● Excerpt:
──────────────────────────────
Boots

Boots

Monday, 25 January 2016

Gratitude Tag

I was tagged by +Clare Farrelly from Clare's Spot to do the Gratitude Tag.  I like this one - no rules, and a worthwhile object.  ;)  So thankyou, Clare for tagging me, and here it goes!

1. What is your favourite quote or verse that reminds you to be grateful? 

The verse that jumped to mind was Colossians 3:15.  And let the peace of God rule in your hearts, to which also you were called in one body; and be thankful.   
The other verse is Psalm 150:4.  Enter into His gates with thanksgiving, And into His courts with praise. Be thankful to Him, and bless His name. 


2. Who are you grateful for?

I am really thankful for everyone in my life - for my parents and siblings; for all my friends; for the people who I serve with; for the people in my church; for my pastor; for the people at band... the list goes on and on really - I am so blessed with the people in my world!


3. What life events are you grateful for?

I am very thankful that my parents decided to homeschool me and the Sibs (that's our nickname for the eight of us collectively.  XD)  I know that the lifestyle we adopted has shaped me to be who I am today and it's something I hope to pass onto my own children one day.

I am also extremely grateful - more than words - for more recent events in my life in which God has called me closer to Himself and called me to ministry.  It still amazes me that He would want me... it's been an exercise of trust, but I hope that I can portray His love and freedom to others throughout my life.


4. What is something you are grateful for but often times don’t think about?

Food.  Where would we be without it???  Oh and air - and a good home and education.  We really take a lot of things for granted, don't we?  Clean water and coffee are a couple of other things.  :)
──────────────────────────────
● Short exercise 1: Give everything from the start of the records down to the line containing "The image size is (2576, 1456)." as a numbered list, with blank lines omitted.
The records and the gratitude tag post have separate origins.

● Data provided:
──────────────────────────────
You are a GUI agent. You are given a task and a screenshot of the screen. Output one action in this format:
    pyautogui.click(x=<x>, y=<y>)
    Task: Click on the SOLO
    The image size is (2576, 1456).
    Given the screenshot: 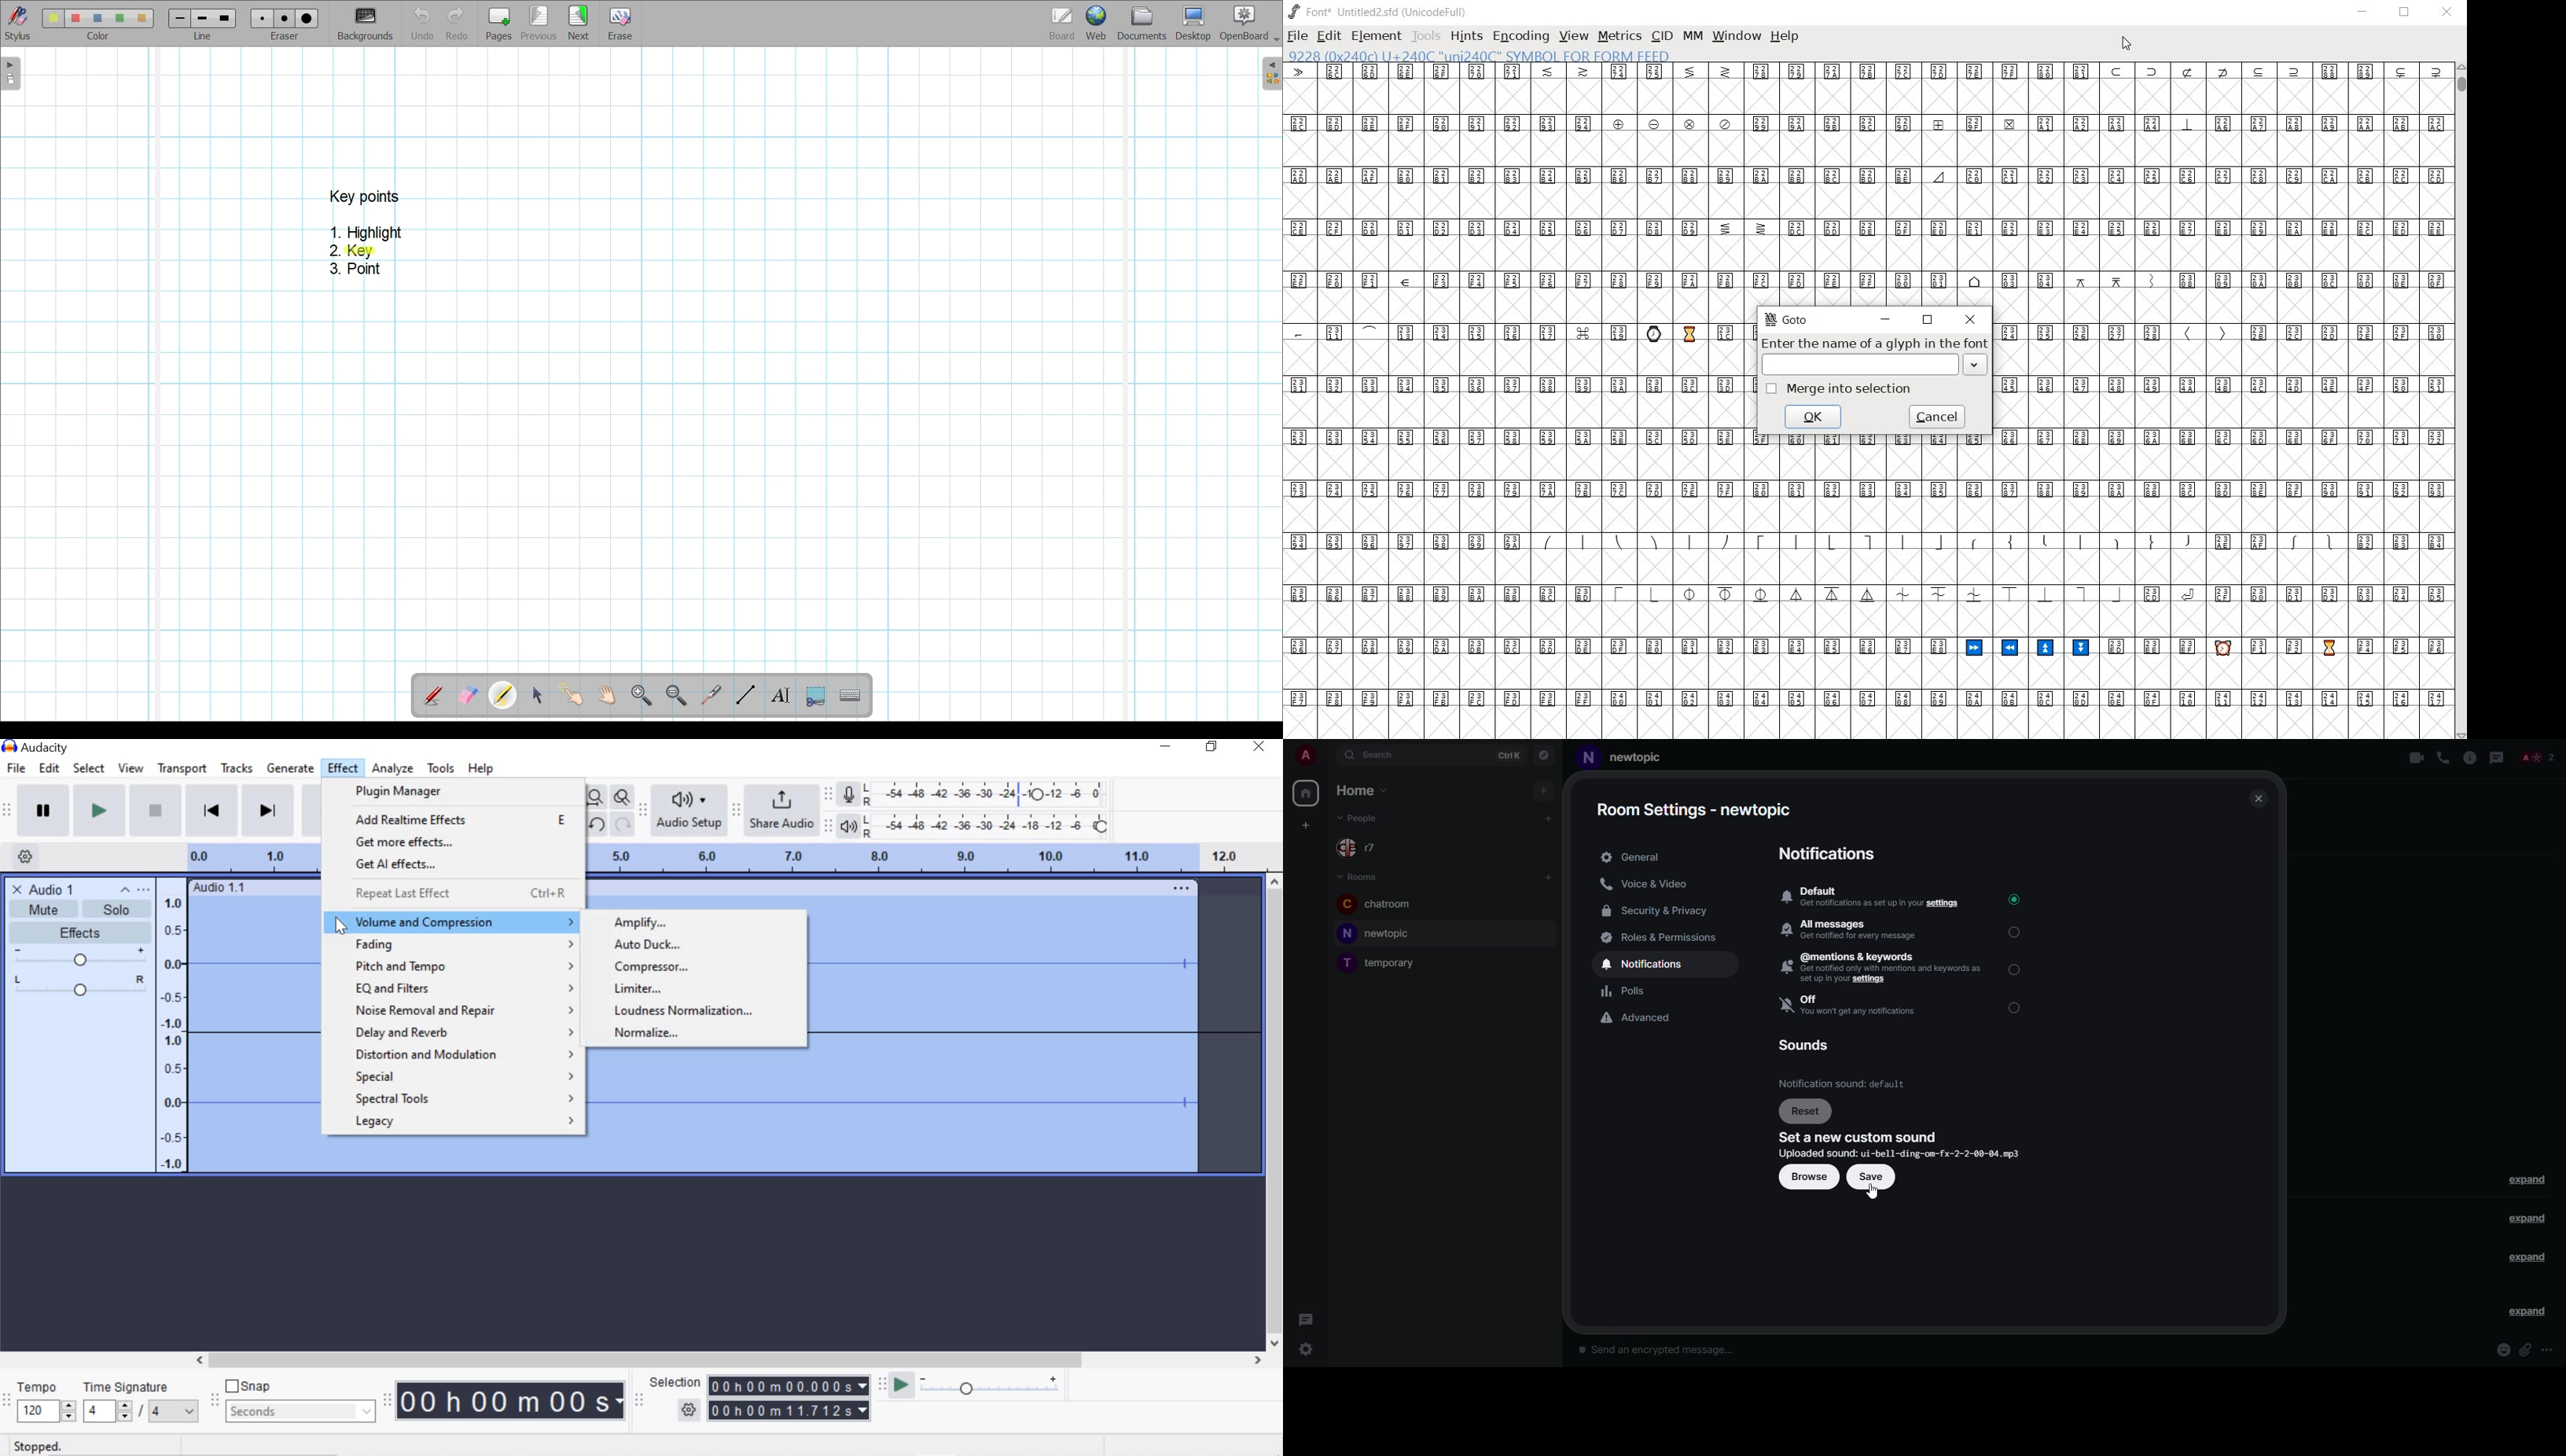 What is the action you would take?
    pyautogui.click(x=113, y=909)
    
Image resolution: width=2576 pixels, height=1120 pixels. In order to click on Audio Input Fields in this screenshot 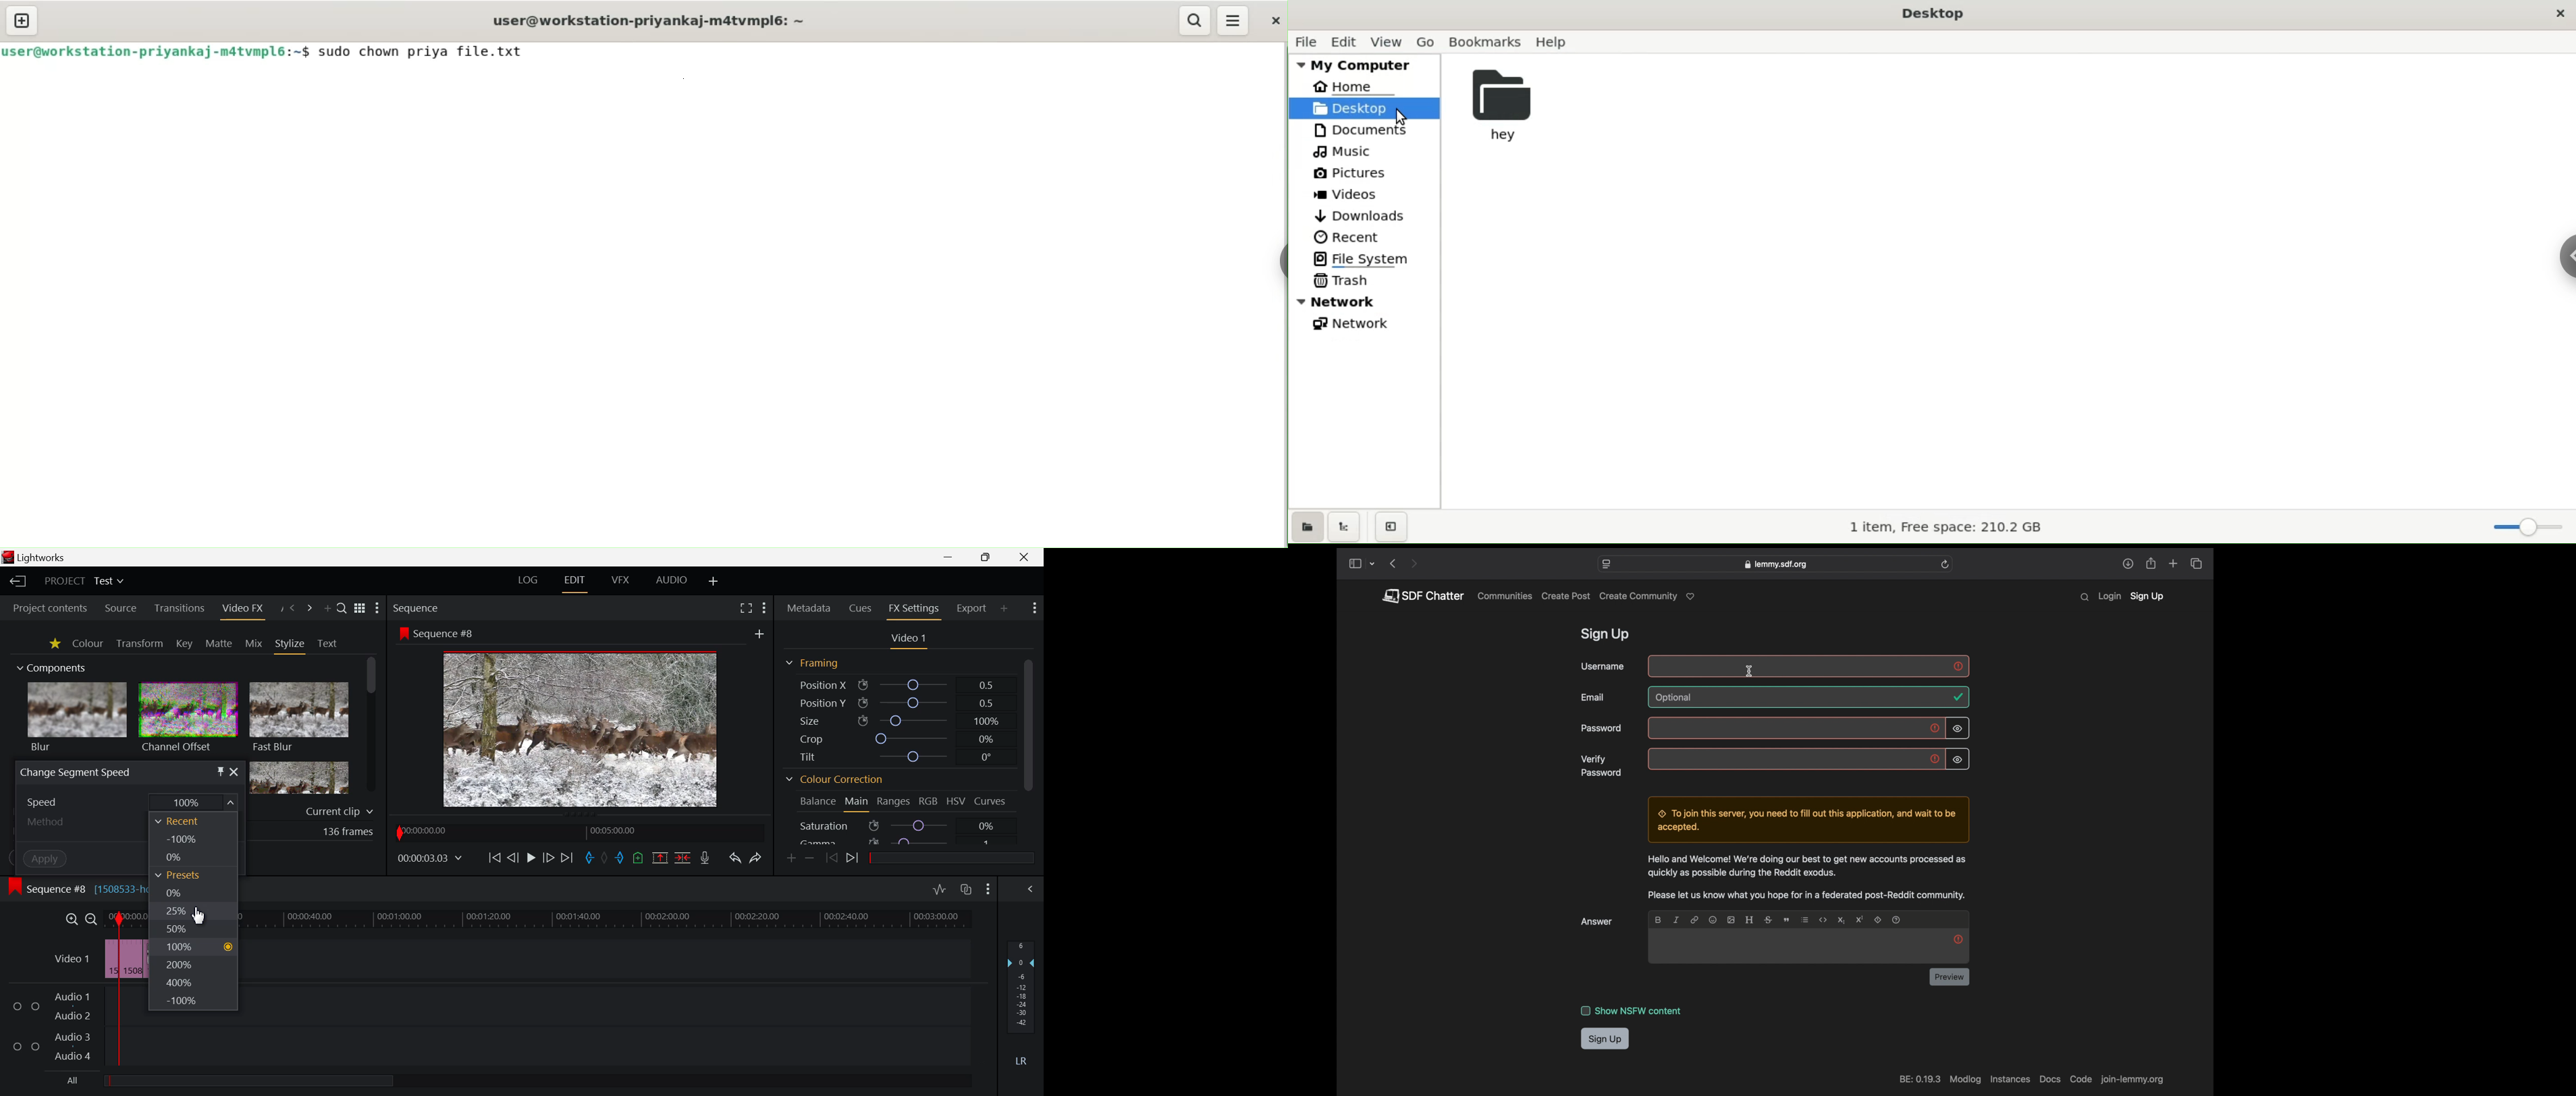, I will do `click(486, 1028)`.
──────────────────────────────
● Short exercise 2: In the gratitude tag post, what nickname does the writer use for the eight siblings together?

● Full answer 1:
1. You are a GUI agent. You are given a task and a screenshot of the screen. Output one action in this format:
2.     pyautogui.click(x=<x>, y=<y>)
3.     Task: Click on the SOLO
4.     The image size is (2576, 1456).

● Full answer 2: The Sibs